An article on the coming debates over DSM-V in the New York Times. Over at the Neuroethics & Law blog, Peter Reiner (pictured) emphasizes his worries about the influence of money on the decision-making process, and urges that all conflicts of interest should be avoided. Quite right too.
However, I don't envy the architects of DSM-V. They really have an impossible task. How to categorize all those disorders in the absence of any good causal theories? In the NYT article, Edward Shorter grumbles about the process, and he bemoaned the expansion of the DSM and the increase of the number of diagnostic categories over the years. But his solution is to restrict mental disorders to the severe cases of mood disorder and schizophrenia, and if DSM followed his recommendations, many people who currently get treatment for mental disorder would no longer be eligible for it, unless they were ready to pay out of pocket. The DSM architects are in a bind: they are meant to make their manual usable by clinicians, scientifically respectable, and also a tool to help people get help. They are also subject to a great deal of pressure from interested groups. The NYT article mentions parents of children diagnosed with bipolar disorder and sensory processing disorder, who have strong opinions about this. Of course, there are some scientific facts to help make the decisions, but much of the work is political. Whatever decisions the architects make, many people will say they got it all wrong and caved in to the other side. At the same time, it is hard to feel too much sympathy for those poor architects, given that they have insulated themselves from public scrutiny. With even Robert Spitzer outraged at their secrecy, they have given themselves a huge public relations disadvantage.
From a philosophical point of view, it is disappointing that the DSM-V people seem to be distancing themeselves from the intense philosophically informed discussion over DSM that has been doing good work for that last couple of decades. None of the major names in the philosophy of psychiatry seems to have been included in the DSM-V Task Force or Work Groups. Very few of the people in these groups has even entered any dialog with philosophers -- Ken Kendler on the Mood Disorders Work Group) being a notable exception. Of course, the DSM people might be able to put together a rationally coherent manual without the help of philosophers, but they would have benefitted from more philosophical input. Kendler et al argued that there should be a Conceptual Issues Work Group, but so far, it seems that their advice has been ignored.
1 comment:
Sadly, this is absolutely *not* the way to begin building bridges with science, philosophy, antipsychiatry, the survivors movement, or, well, anybody!
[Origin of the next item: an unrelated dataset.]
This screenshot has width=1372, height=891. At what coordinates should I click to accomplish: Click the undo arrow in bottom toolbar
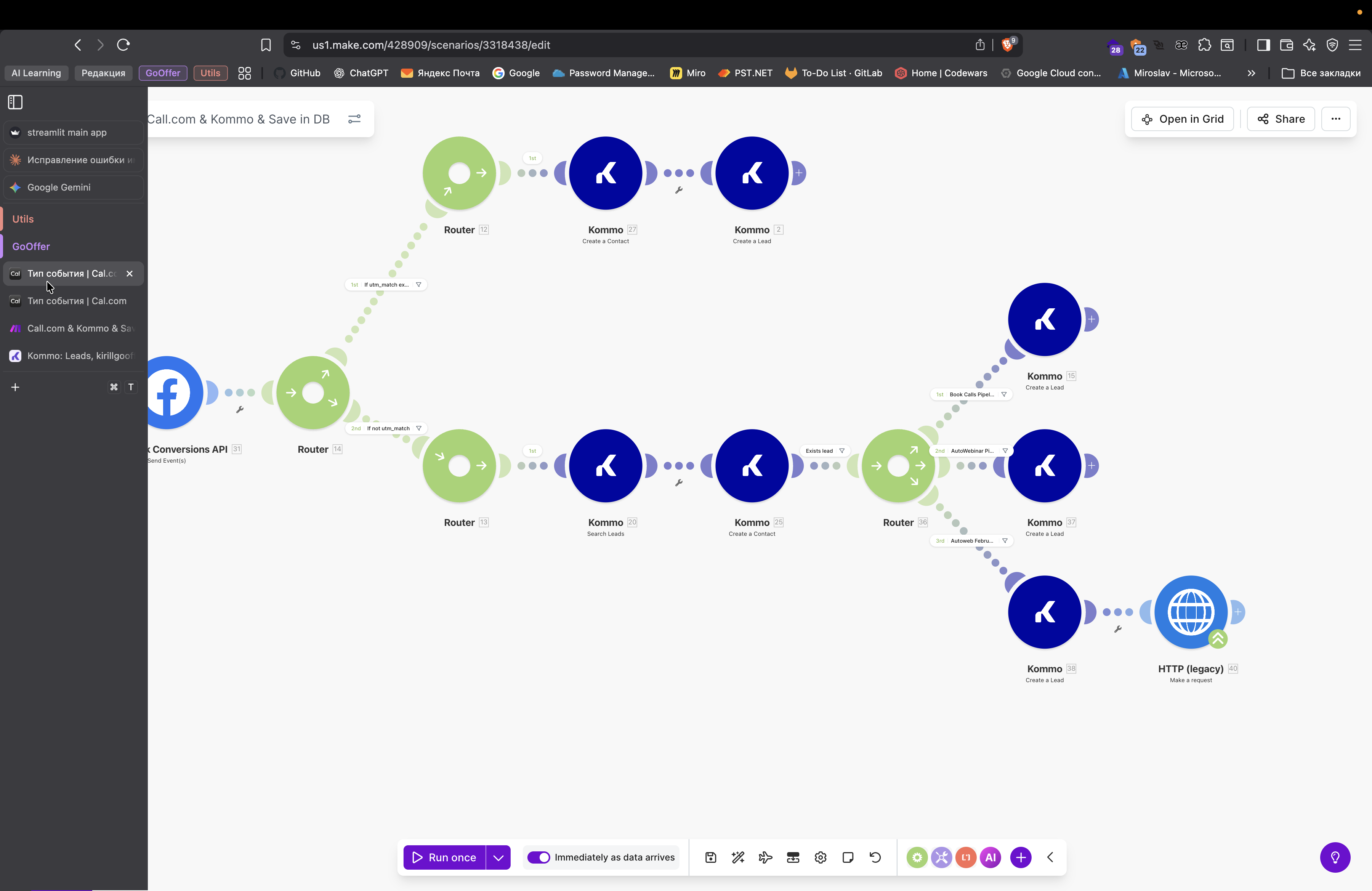click(875, 857)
The architects of DSM-V do have a tough job, to be sure, but I've never found the toughness of a job to be anything like an adequate excuse for doing it poorly. Making that job easier via non-disclosure and non-openness is a terrible idea.
What's next, a puff of white smoke if a new disorder is canonized, and a puff of black if not?
I'd had significant hopes for a major conceptual overhaul with DSM-V, particularly using dimensional definitions rather than categorical definitions of disorder. That may well end up happening, but I'll be suspicious of anything dressed up as science voted on by a gagged committee in camera.